§ PROBLEM REQUIREMENTS
Within the material below, locate the line with "The height and width of the screenshot is (807, 637)." and the line with "Given: Click the com2_db2 data block icon", then return those two lines and all lines between them, exactly as written.

PROVIDED ENTRIES Start Marker

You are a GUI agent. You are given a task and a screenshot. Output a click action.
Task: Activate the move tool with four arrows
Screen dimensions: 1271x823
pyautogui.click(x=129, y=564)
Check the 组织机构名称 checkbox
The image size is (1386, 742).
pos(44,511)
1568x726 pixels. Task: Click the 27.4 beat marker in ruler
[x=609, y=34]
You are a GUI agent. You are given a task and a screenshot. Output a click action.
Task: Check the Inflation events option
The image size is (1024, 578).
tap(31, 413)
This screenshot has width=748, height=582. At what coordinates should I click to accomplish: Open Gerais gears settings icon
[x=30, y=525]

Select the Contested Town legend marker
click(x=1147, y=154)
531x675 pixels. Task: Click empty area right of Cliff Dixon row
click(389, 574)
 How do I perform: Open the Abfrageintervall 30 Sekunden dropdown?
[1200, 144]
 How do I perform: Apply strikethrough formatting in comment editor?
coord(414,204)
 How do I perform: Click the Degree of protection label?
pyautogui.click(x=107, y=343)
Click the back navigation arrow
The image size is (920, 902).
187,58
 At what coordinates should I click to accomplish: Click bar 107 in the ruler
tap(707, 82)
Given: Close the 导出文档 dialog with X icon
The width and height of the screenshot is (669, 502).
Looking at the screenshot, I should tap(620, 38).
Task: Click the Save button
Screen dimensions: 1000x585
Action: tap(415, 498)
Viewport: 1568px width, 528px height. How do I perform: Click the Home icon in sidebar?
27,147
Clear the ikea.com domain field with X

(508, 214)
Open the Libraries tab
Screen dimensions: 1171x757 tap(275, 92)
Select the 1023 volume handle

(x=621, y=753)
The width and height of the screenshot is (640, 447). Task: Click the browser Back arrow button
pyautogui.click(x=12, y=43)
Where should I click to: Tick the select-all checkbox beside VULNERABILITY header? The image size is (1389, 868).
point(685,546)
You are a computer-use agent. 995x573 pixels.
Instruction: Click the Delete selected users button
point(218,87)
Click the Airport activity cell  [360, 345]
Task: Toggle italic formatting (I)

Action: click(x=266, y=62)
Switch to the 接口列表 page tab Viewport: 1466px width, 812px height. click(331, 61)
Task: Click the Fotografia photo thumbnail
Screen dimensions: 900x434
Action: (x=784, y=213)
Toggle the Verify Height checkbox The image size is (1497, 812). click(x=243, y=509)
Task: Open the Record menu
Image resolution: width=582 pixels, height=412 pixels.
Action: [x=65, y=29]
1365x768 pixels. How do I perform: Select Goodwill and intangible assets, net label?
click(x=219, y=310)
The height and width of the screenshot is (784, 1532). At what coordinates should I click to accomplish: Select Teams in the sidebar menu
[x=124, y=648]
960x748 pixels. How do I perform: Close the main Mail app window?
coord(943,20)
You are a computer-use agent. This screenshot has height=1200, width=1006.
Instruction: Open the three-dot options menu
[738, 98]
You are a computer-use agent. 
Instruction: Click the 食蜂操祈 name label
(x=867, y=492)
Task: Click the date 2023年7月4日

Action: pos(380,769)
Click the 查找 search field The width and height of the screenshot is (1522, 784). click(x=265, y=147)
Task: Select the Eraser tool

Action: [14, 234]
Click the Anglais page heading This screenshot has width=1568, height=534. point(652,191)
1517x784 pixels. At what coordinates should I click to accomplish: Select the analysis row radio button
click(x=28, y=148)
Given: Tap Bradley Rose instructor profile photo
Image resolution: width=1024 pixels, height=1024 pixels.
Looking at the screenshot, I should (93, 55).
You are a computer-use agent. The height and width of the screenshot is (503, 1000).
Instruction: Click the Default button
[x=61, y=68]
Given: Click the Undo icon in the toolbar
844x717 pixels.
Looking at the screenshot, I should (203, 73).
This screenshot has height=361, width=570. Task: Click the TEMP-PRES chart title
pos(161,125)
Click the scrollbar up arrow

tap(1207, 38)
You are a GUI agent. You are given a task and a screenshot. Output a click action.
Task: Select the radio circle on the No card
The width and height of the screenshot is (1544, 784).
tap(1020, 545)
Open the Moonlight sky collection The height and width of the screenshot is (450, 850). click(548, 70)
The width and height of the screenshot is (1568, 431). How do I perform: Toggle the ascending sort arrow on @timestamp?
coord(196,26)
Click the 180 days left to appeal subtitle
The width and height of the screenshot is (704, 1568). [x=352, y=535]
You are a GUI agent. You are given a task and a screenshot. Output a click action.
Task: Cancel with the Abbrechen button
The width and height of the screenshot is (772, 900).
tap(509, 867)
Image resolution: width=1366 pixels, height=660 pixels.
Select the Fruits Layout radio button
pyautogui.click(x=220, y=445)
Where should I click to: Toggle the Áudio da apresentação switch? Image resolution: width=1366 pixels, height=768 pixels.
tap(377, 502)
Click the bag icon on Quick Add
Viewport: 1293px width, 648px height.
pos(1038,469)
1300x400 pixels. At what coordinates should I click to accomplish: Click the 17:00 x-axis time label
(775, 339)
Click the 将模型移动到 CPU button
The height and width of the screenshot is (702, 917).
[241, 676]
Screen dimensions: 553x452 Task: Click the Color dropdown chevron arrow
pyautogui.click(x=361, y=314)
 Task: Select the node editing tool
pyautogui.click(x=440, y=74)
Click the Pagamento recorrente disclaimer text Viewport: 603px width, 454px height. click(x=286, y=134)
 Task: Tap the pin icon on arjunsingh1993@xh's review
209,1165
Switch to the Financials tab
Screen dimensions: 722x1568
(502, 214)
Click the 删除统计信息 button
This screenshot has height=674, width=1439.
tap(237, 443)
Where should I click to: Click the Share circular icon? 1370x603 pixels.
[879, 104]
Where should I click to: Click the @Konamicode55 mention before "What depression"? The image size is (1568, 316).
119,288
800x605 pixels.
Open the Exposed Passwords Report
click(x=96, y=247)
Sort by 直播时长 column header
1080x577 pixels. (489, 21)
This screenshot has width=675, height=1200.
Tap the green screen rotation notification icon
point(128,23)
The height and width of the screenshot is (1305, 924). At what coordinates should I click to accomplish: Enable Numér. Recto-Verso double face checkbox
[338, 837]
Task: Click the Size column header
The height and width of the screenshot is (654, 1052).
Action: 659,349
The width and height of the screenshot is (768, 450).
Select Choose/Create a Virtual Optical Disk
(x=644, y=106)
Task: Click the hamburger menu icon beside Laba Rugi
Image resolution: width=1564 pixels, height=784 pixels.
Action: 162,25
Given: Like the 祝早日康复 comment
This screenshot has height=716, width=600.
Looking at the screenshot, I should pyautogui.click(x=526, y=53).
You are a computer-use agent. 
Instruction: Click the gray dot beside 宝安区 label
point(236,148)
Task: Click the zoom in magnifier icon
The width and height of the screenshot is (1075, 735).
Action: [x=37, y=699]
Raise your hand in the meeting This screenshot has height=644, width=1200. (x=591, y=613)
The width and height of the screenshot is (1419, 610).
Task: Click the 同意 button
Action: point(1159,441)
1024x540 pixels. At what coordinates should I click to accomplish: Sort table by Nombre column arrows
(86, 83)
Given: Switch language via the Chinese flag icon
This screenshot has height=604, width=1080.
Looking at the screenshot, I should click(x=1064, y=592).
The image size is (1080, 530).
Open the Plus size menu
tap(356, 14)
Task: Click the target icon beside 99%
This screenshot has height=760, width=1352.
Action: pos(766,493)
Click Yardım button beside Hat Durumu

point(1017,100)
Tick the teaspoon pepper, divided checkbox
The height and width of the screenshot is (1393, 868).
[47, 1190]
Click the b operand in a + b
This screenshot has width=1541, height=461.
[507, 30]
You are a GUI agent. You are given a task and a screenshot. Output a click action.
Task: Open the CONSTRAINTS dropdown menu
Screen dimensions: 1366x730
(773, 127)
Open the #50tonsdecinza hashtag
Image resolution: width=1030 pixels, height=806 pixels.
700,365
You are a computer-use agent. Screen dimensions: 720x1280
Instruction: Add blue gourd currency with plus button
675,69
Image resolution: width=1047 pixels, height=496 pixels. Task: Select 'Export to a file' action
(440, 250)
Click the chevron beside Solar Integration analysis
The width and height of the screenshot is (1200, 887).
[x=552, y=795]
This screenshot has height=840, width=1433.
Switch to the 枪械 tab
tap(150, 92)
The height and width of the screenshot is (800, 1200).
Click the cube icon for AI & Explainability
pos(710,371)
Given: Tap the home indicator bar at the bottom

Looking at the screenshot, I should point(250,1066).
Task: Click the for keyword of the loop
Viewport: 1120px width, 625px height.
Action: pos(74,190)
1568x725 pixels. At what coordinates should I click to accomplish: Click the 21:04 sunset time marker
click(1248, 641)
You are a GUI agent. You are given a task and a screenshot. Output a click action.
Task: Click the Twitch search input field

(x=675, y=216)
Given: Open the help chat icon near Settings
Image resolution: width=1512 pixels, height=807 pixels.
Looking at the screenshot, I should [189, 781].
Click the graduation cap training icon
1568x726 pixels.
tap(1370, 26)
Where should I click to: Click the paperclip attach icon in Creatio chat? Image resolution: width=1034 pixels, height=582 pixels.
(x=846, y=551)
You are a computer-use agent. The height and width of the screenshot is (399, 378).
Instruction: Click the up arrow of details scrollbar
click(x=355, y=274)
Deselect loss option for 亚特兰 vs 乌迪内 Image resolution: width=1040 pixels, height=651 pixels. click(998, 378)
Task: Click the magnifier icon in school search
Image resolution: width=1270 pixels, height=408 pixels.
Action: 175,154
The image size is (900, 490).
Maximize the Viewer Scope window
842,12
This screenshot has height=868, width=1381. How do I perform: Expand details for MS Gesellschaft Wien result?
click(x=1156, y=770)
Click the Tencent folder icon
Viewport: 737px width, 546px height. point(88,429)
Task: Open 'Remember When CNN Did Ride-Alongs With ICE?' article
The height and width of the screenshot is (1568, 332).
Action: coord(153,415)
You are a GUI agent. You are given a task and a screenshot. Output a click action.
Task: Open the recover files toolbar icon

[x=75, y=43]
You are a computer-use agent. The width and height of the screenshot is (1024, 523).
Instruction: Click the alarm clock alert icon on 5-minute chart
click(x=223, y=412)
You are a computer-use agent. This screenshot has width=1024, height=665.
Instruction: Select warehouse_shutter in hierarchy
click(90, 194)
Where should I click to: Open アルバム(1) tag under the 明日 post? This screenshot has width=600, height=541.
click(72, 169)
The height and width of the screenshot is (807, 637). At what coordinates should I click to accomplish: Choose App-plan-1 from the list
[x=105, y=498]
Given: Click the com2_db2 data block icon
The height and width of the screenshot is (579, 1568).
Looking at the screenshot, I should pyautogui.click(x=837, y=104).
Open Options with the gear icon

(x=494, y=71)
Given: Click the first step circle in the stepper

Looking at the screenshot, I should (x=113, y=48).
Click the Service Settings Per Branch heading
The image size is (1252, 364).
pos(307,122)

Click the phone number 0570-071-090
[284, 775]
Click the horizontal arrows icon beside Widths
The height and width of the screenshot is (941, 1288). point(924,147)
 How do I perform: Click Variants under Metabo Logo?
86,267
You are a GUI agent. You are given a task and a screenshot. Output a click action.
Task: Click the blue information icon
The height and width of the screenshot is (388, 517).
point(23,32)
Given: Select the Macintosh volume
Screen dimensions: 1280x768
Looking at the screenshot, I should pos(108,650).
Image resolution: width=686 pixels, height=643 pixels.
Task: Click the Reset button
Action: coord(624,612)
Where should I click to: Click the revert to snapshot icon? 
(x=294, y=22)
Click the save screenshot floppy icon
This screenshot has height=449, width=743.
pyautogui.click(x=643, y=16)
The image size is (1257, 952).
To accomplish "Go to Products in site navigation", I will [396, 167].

PROVIDED ENTRIES End Marker

§ SOLUTION FOR THIS TASK
The height and width of the screenshot is (807, 637). At what coordinates should I click to accomplish: Choose App-plan-1 from the list
[x=105, y=498]
Given: Click the com2_db2 data block icon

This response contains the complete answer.